Work to be completed
Arrange the rows below as a JSON list of strings, one string per line and no blank lines. Leave the pictures out.

Stored items
+-------+

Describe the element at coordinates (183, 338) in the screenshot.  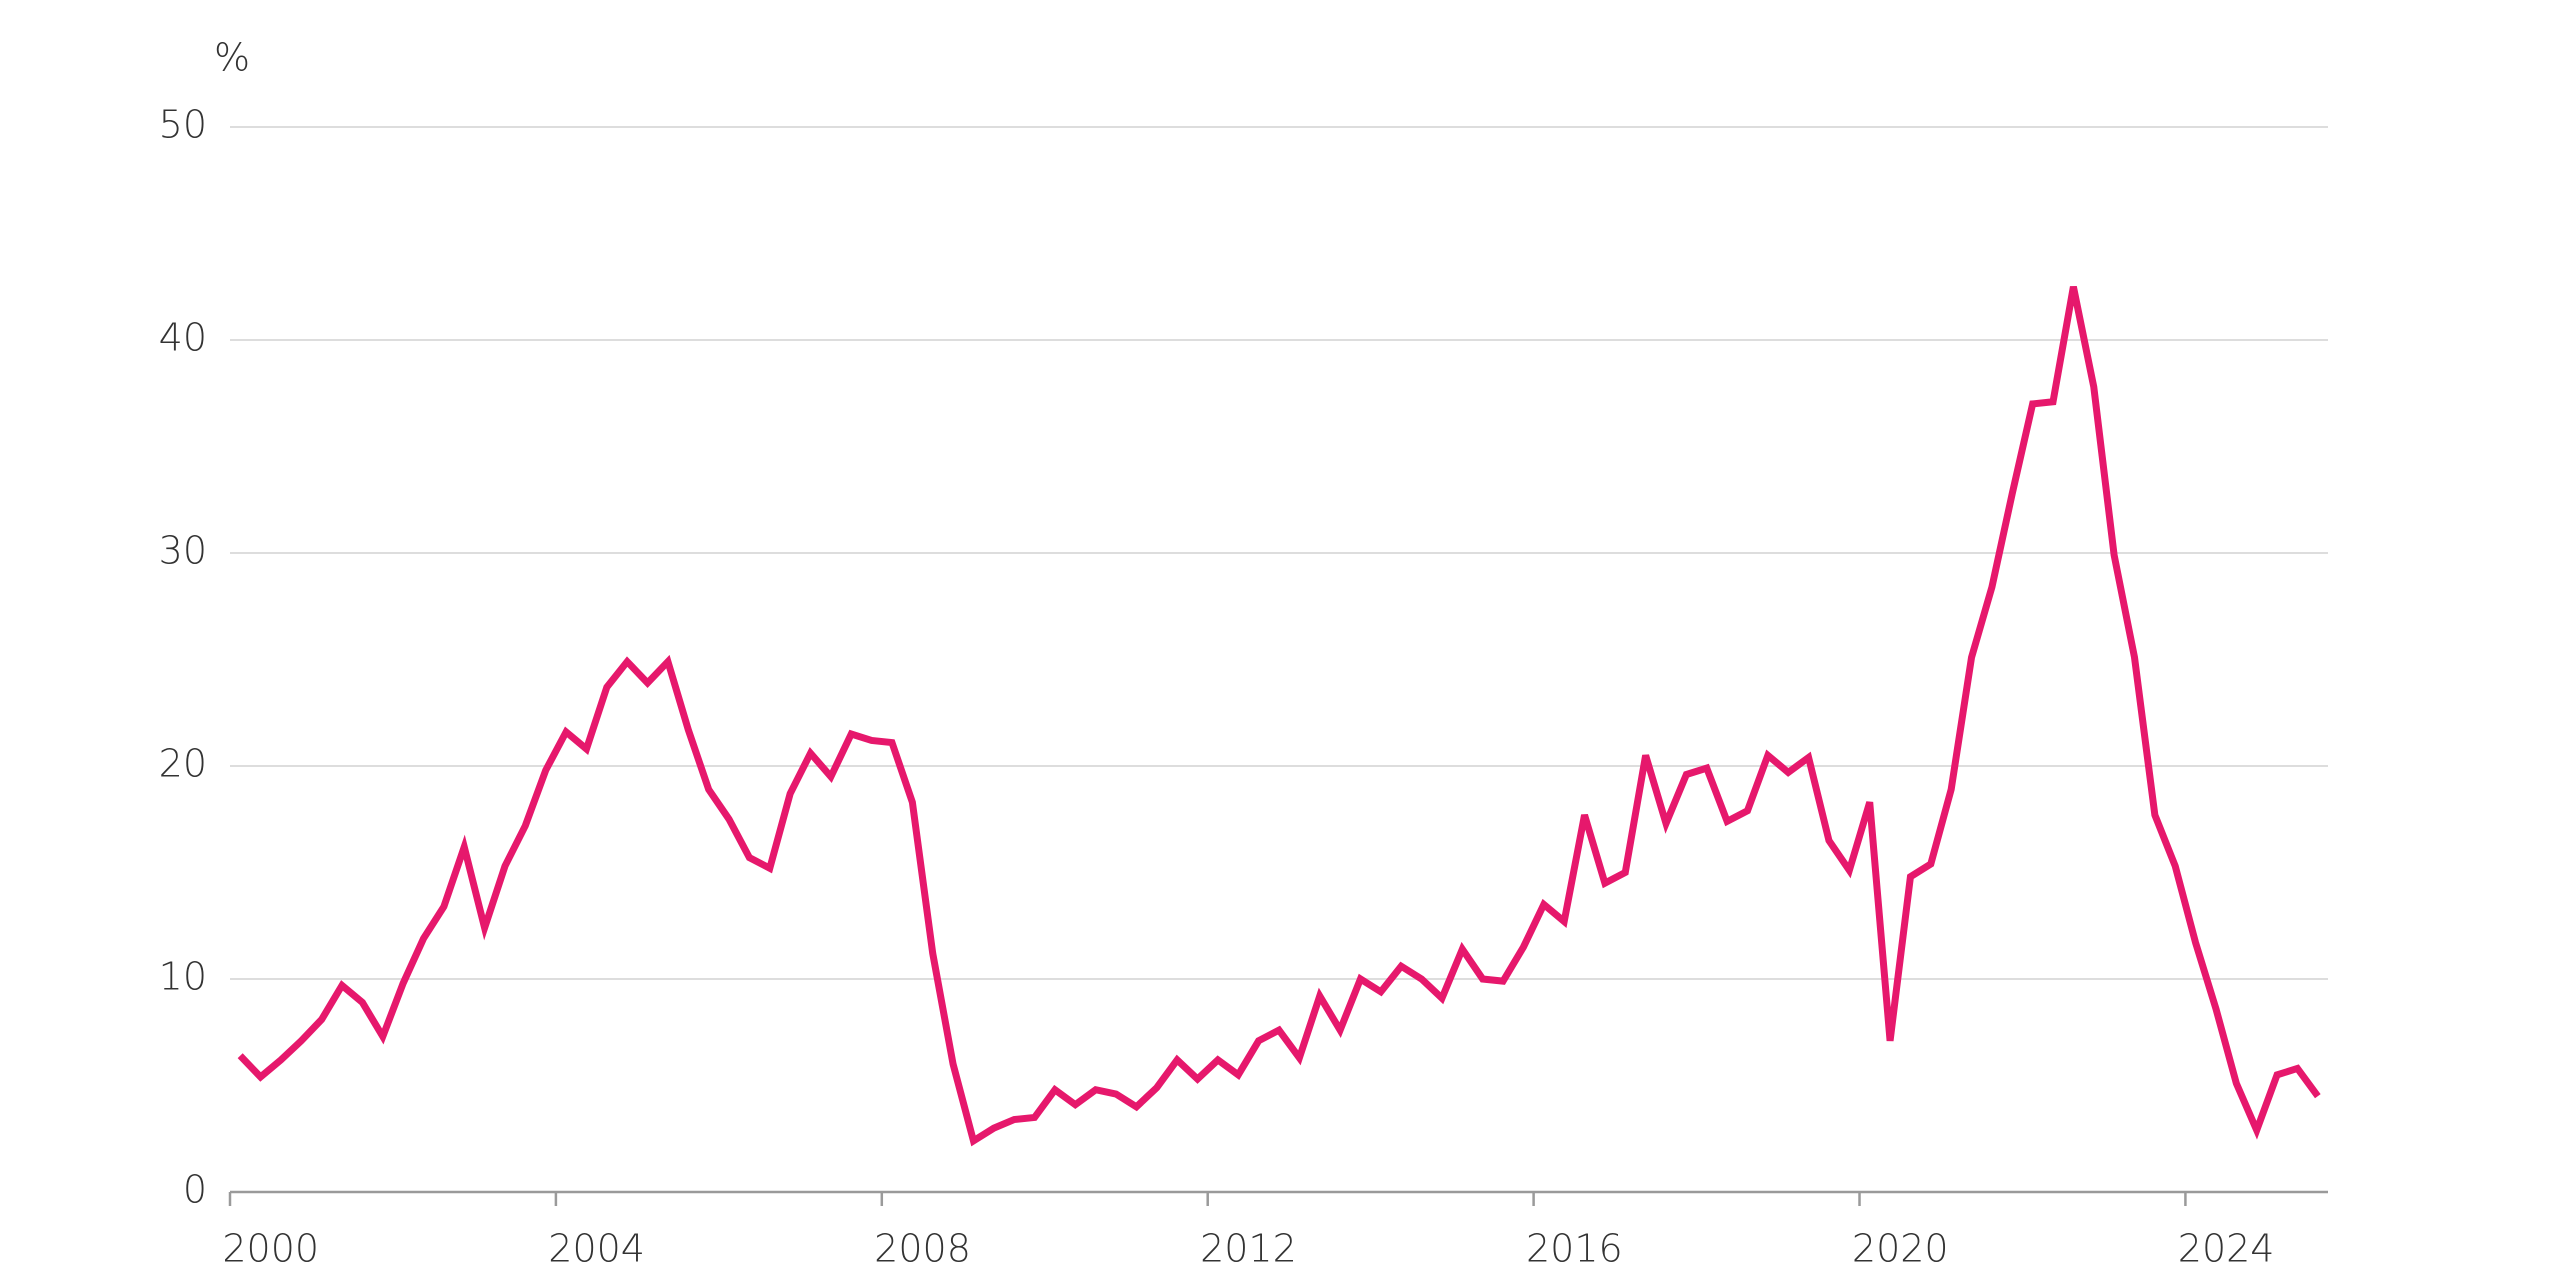
I see `y-tick-label: 40` at that location.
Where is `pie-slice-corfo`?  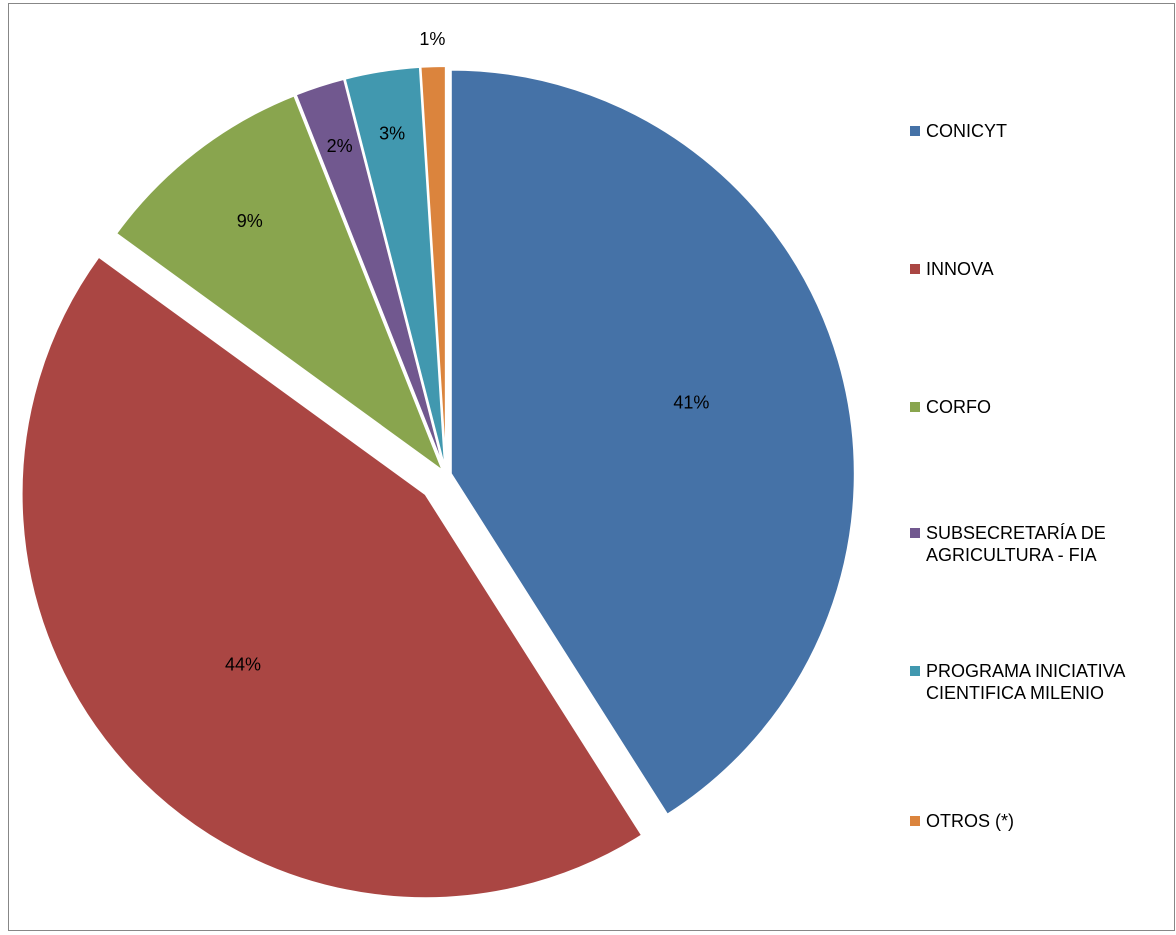
pie-slice-corfo is located at coordinates (280, 284).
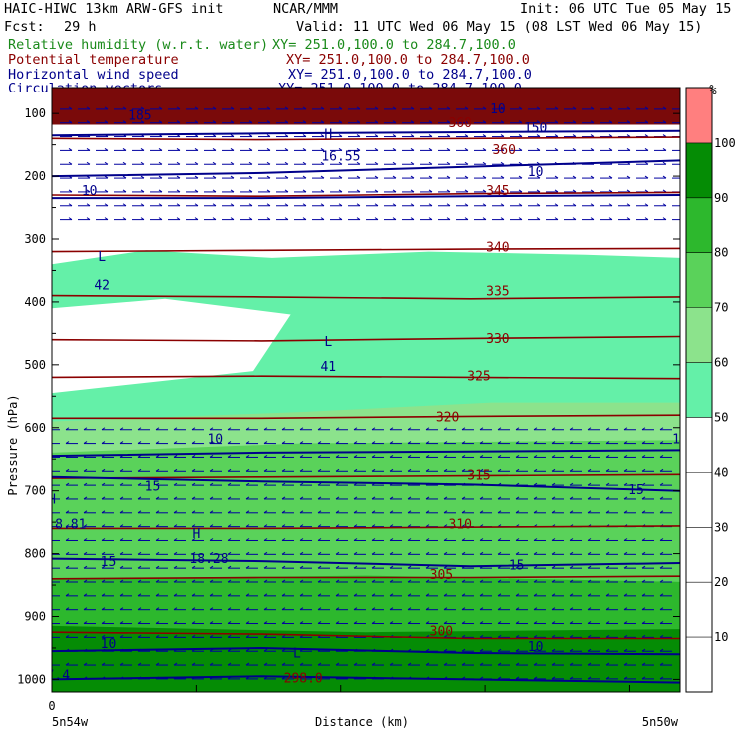 Image resolution: width=740 pixels, height=740 pixels. I want to click on contour-label-theta: 360, so click(460, 124).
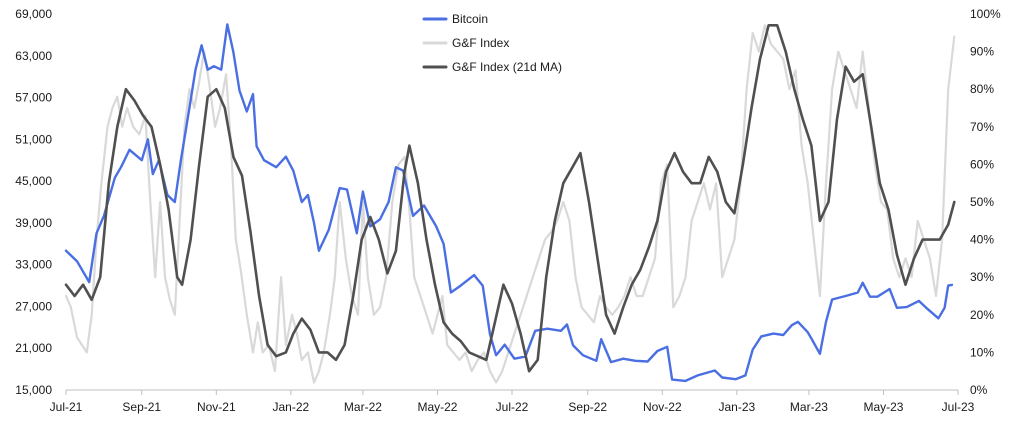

+-------+

Completed task
[
  "Describe the element at coordinates (183, 338) in the screenshot.  ",
  "I see `y-tick-label: 40` at that location.",
  "Where is `pie-slice-corfo`?  ",
  "pie-slice-corfo is located at coordinates (280, 284).",
  " Image resolution: width=740 pixels, height=740 pixels. I want to click on contour-label-theta: 360, so click(460, 124)."
]